Quoted text:
# 20HP POWER SPEED CHIP NISSAN ALTIMA Does IT WORK??



## dadada2000 (Mar 17, 2005)

Hey guys I just got a 02 Altima 2.5S this winter and want to start upgrading it. I came across this on ebay

http://cgi.ebay.com/ebaymotors/ws/e...tem=7960054981&category=33597&sspagename=WDVW

has anyone tried this?? Does it work? What kind of resistor does it use? If you do have it can you post the instructions? Or give a link to a site that has them..

what else can I do to my 2.5S it’s a gold one. 
Thanks


----------



## Marvin (Oct 16, 2002)

If it sounds too good to be true, its too good to be true.

Its a waste of money.

A) You'll ruin your ECU
B) You'll kill your MPG
C) 02 is prob out of warranty, so say bye to your $$$

Check the sticky at the top of the L31 section for all of the aftermarket products available for the Altima.


----------



## craigqc (Feb 10, 2005)

just as i said on .net, id stay away from that.


----------



## Zac (Mar 10, 2004)

fast; reliable; cheap...pick 2.
those chips are cons in the first degree.

Supplied material:
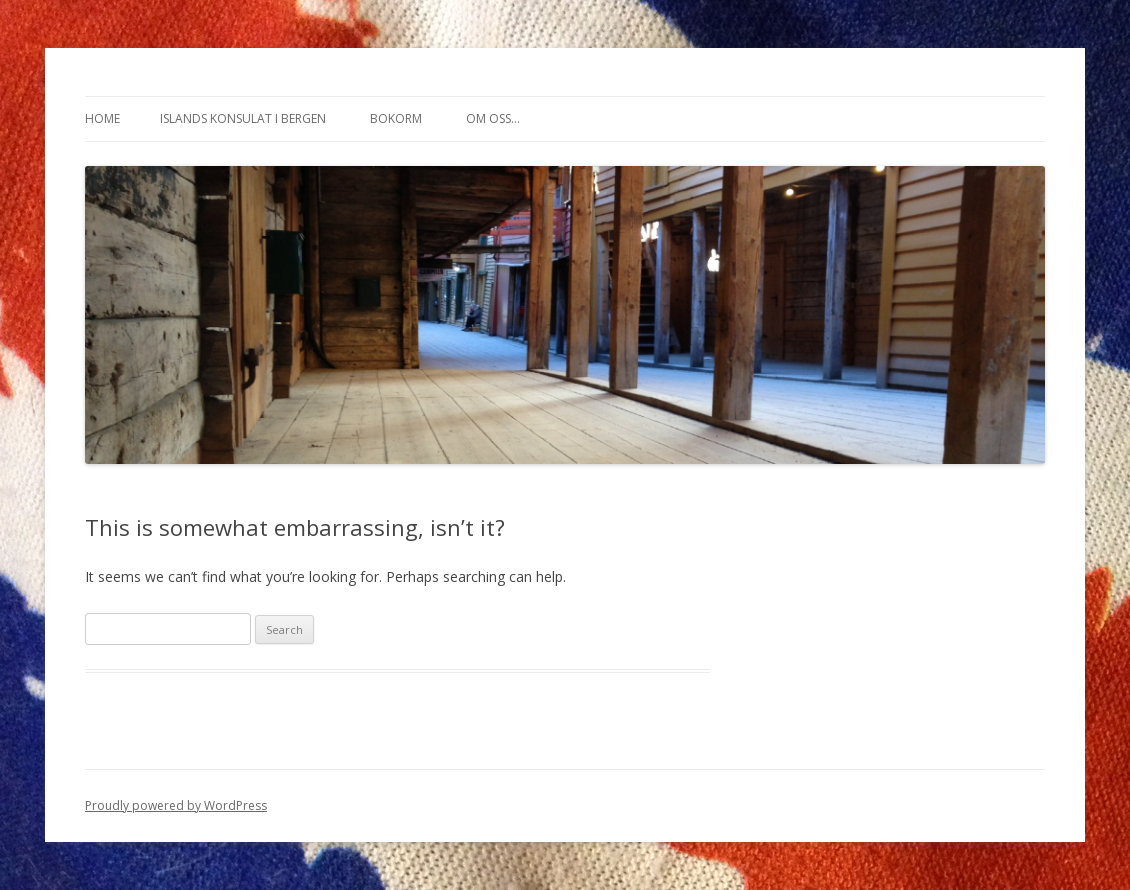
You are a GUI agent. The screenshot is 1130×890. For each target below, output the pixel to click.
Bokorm (396, 118)
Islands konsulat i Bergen (243, 118)
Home (102, 118)
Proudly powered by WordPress (176, 805)
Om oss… (493, 118)
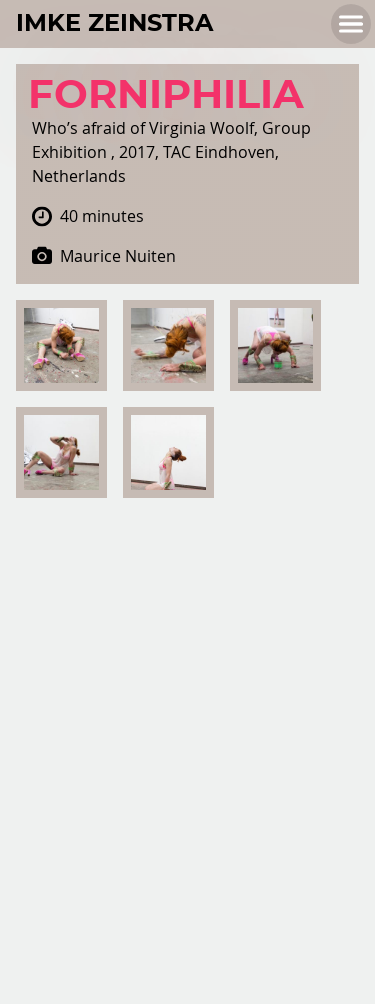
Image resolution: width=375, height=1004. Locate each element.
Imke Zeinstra (114, 24)
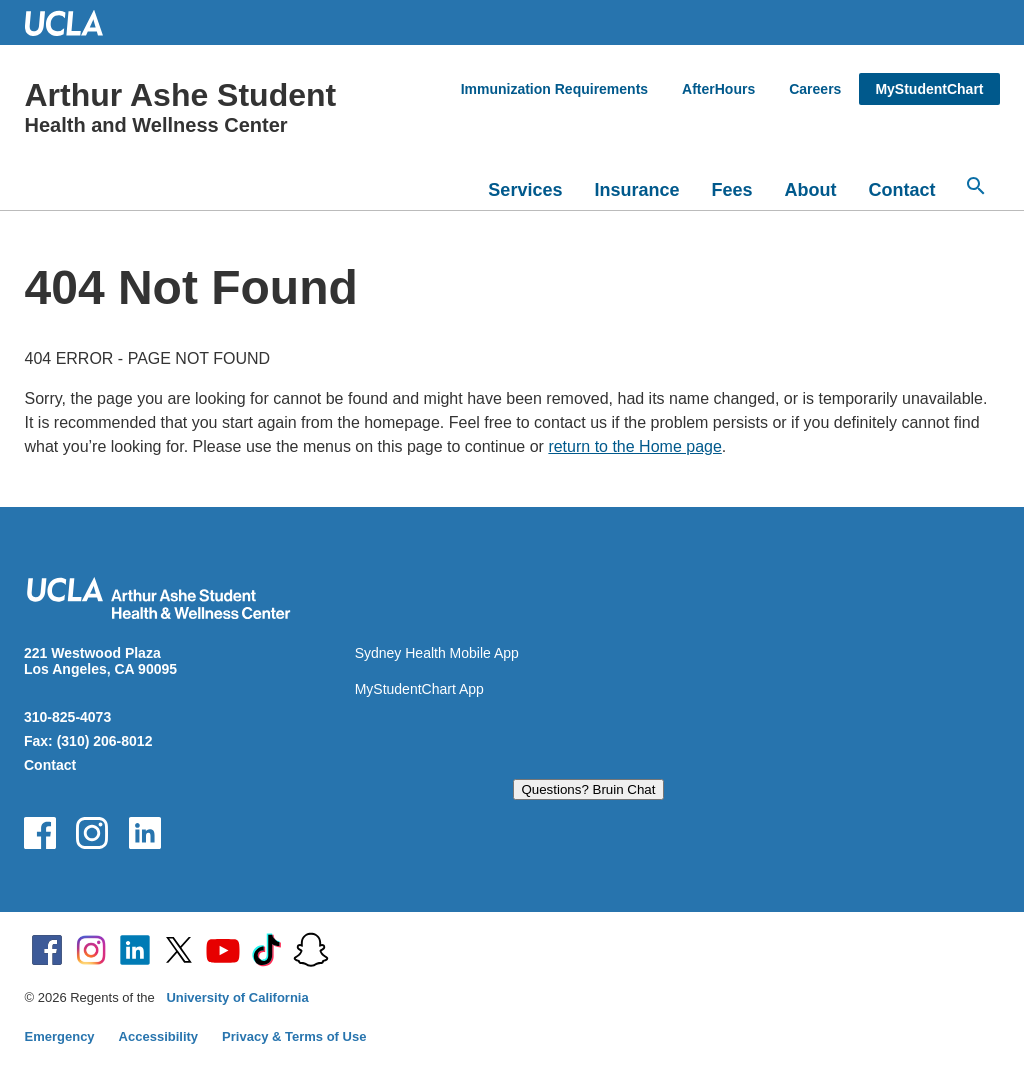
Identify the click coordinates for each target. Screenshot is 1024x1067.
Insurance (636, 190)
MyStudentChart (929, 89)
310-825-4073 (67, 717)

Problems and tasks:
1. List the usernames of everyone who posted in the forum thread about the Altima power chip.
2. Translate this sentence from the forum thread about the Altima power chip into Spanish: "Check the sticky at the top of the L31 section for all of the aftermarket products available for the Altima."

Task answers:
1.
dadada2000
Marvin
craigqc
Zac

2. Consulta el tema fijado en la parte superior de la sección L31 para ver todos los productos de posventa disponibles para el Altima.